Thursday, June 21, 2012

Ireland...The Sequel...except better than sequels, because they suck.

 As promised, here is the second part of my trip to beautiful Ireland. (If you didn't already get to see photos from the first few days in Ireland, click here.) 

After being a little disappointed by Dublin, Ireland had some catching up to do to meet my expectations. I did love the village of Howth, but I was still hoping for a miracle, some phenomenal adventure that would make Ireland compare to Scotland. As a little kid, I was always sort of obsessed with leprechauns and St. Patrick's day. I imagined dancing faeries and the like. I was lucky enough to have an awesome mom that turned every little holiday into a big event. She'd make green shamrock pancakes and talk in an Irish accent all day. I would set out leprechaun traps the night before, and when my sister was old enough, I showed her how to make them. My guess is that this sort of instilled in me a love for the country that inspired this fantastic holiday. I still do believe that Ireland holds magic.

 So the three of us girls booked a day tour of the Irish countryside. The tour advertised a trip to a family farm in the Burren, a trip through the Burren, the Cliffs of Moher, and the Portal Tomb. It was all that I wanted and more. It was so strikingly, wildly, magically beautiful. It lived up to and past my expectations. I don't really know how to describe that moment when you've wanted something so badly for so long, and when you finally get it, it's better than you ever expected. But if that's ever happened to you, you'll know what I mean. Get ready to see a lot of green.

We took a bus from Dublin to Galway, then rode down little winding roads until we pulled up in front of just a normal looking house. "Cottage" if you want to be quaint. So there we were starting our tour off at some Irish family's farm! It was so cute, nestled between the rocky hills of the Burren. All the mountains in the area are privately owned, so in order to go anywhere, you have to have the property owner take you. So the son of the family took our tour group on a hike up the hills, past their cows and sheep (he fed a baby lamb for us, it was so stinkin cute). 

He showed us a "fairy tree" where you can tie your problems onto it, and leave them there forever. Then he made us lie down in the grass and lay absolutely quiet for a  minute. We could hear the wind rustling along the mountains and through the grass. Getting up, expecting some profound statement after that profound moment, he just told us, "Now you know what Burren cows feel like." Unfortunately, I didn't  see any fairy circles or leprechauns But from the top of the farm, I could see the coast, the ruins of an old Abbey, and some ruins of the "seven churches" (of which there were only ever four. ) 
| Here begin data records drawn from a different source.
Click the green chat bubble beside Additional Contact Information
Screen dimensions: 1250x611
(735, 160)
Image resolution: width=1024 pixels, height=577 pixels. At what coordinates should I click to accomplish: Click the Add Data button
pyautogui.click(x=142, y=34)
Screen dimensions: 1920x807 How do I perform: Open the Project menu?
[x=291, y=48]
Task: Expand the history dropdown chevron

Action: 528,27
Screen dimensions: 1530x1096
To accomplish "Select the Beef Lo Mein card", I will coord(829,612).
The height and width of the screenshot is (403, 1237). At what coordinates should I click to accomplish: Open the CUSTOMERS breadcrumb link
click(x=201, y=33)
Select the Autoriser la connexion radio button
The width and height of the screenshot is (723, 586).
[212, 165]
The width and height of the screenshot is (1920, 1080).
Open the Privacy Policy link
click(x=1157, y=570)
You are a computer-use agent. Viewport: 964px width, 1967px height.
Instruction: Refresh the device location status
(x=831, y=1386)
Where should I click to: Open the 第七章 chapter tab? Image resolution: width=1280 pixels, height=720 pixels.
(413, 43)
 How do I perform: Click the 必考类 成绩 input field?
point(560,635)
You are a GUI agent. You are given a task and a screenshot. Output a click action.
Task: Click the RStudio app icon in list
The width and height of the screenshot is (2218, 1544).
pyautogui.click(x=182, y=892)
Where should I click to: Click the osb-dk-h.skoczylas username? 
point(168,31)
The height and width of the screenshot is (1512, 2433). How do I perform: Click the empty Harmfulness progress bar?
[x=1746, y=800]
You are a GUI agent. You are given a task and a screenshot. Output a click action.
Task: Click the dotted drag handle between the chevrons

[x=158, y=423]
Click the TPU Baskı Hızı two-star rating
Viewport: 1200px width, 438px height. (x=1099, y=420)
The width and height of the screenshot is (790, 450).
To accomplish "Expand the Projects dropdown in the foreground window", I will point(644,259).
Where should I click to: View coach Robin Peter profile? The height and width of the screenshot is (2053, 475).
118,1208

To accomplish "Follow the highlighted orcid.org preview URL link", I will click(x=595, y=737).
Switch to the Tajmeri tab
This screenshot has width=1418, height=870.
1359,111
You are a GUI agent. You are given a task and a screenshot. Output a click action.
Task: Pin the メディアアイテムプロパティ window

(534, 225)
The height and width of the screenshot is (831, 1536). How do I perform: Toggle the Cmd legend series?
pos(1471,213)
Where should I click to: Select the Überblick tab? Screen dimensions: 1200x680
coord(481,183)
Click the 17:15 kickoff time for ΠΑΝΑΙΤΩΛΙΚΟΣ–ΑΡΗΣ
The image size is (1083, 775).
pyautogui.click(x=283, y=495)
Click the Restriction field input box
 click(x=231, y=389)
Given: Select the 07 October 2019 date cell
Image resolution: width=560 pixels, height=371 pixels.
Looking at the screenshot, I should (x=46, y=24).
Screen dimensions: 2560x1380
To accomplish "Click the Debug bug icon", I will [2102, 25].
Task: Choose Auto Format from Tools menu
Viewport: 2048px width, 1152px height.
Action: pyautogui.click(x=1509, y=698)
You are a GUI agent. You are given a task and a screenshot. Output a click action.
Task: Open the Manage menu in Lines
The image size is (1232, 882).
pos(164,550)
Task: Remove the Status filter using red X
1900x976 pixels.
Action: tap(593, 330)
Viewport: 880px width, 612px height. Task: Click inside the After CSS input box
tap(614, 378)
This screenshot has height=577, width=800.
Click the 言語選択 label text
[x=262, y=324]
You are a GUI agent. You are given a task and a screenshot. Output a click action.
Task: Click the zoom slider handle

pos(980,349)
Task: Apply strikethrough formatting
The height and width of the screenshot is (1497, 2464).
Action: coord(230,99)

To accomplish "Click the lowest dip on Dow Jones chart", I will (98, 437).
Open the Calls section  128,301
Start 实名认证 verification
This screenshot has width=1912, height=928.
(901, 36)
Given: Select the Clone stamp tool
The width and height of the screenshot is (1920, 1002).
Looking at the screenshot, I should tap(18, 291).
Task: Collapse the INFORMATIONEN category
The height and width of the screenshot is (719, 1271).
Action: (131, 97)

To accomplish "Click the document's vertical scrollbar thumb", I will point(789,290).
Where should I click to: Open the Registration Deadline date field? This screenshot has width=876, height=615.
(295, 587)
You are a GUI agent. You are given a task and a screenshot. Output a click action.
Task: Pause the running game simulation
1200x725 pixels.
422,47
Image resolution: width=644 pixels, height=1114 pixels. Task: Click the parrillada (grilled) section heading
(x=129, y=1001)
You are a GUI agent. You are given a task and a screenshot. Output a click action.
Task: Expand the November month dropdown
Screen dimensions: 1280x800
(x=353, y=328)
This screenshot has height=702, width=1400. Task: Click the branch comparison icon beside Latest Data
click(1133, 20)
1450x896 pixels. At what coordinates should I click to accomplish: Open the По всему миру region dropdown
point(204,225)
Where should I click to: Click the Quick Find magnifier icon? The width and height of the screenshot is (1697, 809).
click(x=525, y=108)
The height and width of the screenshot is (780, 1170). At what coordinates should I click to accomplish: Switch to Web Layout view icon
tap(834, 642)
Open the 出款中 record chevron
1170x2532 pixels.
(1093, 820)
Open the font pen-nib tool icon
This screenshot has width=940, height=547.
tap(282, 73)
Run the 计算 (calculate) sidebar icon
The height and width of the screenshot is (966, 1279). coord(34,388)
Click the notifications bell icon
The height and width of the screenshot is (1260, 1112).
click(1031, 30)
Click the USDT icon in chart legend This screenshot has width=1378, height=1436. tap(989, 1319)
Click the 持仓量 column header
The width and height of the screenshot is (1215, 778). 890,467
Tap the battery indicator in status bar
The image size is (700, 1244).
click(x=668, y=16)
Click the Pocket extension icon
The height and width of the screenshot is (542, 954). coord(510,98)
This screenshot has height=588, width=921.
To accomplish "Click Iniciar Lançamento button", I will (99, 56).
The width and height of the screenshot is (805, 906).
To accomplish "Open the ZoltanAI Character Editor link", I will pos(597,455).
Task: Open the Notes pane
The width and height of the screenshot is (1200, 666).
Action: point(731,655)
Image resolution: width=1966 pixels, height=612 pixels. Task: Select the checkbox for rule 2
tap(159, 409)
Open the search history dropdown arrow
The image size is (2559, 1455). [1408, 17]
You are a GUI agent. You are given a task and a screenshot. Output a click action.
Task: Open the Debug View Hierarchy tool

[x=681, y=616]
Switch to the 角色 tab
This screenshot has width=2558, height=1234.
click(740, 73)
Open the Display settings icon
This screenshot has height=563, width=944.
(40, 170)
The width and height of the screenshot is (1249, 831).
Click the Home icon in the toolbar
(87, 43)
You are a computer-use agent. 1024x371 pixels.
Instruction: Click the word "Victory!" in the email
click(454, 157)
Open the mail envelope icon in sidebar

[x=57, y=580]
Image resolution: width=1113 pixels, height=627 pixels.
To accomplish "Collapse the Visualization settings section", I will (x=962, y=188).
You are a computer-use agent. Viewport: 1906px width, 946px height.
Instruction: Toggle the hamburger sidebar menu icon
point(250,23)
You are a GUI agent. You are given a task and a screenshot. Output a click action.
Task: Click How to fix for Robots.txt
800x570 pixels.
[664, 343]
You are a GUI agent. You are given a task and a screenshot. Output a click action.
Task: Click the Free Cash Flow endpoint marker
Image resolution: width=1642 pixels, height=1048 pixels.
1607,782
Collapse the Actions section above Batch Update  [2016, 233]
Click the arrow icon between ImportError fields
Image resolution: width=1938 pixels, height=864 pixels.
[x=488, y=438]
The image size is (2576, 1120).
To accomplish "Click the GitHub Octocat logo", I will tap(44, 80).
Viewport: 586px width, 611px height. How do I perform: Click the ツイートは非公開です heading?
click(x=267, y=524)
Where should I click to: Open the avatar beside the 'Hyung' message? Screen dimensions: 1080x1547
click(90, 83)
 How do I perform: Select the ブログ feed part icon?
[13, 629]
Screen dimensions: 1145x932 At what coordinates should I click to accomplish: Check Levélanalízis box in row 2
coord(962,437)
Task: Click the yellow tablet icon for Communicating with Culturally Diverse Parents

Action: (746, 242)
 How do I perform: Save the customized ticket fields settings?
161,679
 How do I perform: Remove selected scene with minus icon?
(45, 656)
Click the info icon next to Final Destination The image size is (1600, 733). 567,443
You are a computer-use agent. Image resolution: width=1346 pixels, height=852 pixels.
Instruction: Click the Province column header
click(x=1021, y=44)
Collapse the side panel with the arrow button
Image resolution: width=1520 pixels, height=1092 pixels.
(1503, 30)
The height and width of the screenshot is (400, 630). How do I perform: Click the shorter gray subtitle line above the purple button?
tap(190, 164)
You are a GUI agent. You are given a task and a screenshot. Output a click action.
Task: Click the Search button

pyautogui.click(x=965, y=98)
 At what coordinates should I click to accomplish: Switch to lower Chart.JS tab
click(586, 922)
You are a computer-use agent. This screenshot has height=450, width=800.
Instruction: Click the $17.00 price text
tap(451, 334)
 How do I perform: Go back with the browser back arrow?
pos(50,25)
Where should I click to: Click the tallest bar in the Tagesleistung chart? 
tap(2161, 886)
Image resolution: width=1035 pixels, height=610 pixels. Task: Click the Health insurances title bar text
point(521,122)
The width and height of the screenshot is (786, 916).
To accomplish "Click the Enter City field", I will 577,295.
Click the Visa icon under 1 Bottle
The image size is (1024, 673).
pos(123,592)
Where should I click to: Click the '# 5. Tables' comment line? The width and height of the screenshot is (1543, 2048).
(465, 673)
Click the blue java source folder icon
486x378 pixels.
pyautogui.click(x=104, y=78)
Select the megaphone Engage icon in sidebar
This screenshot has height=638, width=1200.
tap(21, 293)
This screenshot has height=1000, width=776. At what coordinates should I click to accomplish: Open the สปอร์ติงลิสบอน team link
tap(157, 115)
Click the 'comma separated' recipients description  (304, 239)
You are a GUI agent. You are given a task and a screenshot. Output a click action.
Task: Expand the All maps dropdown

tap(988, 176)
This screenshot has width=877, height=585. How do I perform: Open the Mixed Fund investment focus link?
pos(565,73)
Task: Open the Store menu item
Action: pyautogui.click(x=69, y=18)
In case you were wondering what The Burren is, it's characterized by the rocky mountains (see below). A mystical, lonely, yet calm, peaceful, friendly place.

After the hike around the farm, we were treated (although we paid for it) to Irish coffee and maybe the most delicious apple pie I've ever eaten. Our tour guide (aka family son) even sang some traditional Irish songs for us and taught us the chorus. It was great fun. Ladies, if you're wondering: get yourself a man with a cute Irish accent who sings and feeds baby sheep and believes in faeries. 

From the farm, we got back on the bus and made a pit-stop closer to the coast to admire the rocky Burren shore. SO MANY ROCKS. (In case you were wondering why Ireland is full of cute stone fences instead of wood, it's simply because when they clear the land for farming, they have to do something with all those rocks).

The Cliffs of Moher were next, and they are extremely self-explanatory. Although when Emily asked the visitor centor lady how many tourists died, she corrected us to "visitors" and said she didn't know. Hmm. Also take note of how small the people are, and how small the castle on the far cliff is (the castle is probably about ~45 feet tall). 

The rain clouds started to settle in

After the cliffs, we headed to the Portal Tomb, or "Hole of Sorrow" as our bus-driver guide translated for us...which made us giggle...a lot. Oh man, I'm a terrible person. Anyway, it really was soooo amazing. It had a surreal feeling. I could almost imagine faeries and leprechauns were real at this point. 

On the way back, we had dinner at a traditional Irish restaurant, where I had the best salmon of my entire life. In fact, it might have been the best MEAL of my entire life (sorry mom). Oh, and we ended our tour with a stop at a castle. I think the guide said it was one of the old O'Brian castles. Ok ladies, update: get yourself a man with a cute Irish accent who sings and feeds baby sheep and believes in faeries AND has the last name of O'Brian!! 

It was probably the most perfect way possible to end my trip to Ireland. I am so glad I got to cross it off my List. I would recommend a trip to anyone that is thinking about going. But I would probably advise picking a different (more traditional) city than Dublin, and I'd also recommend visiting the Giant's Causeway (unfortunately we didn't have time for this, but it looks unbelievable!). Sorry for this post being extremely long! Belgium is next!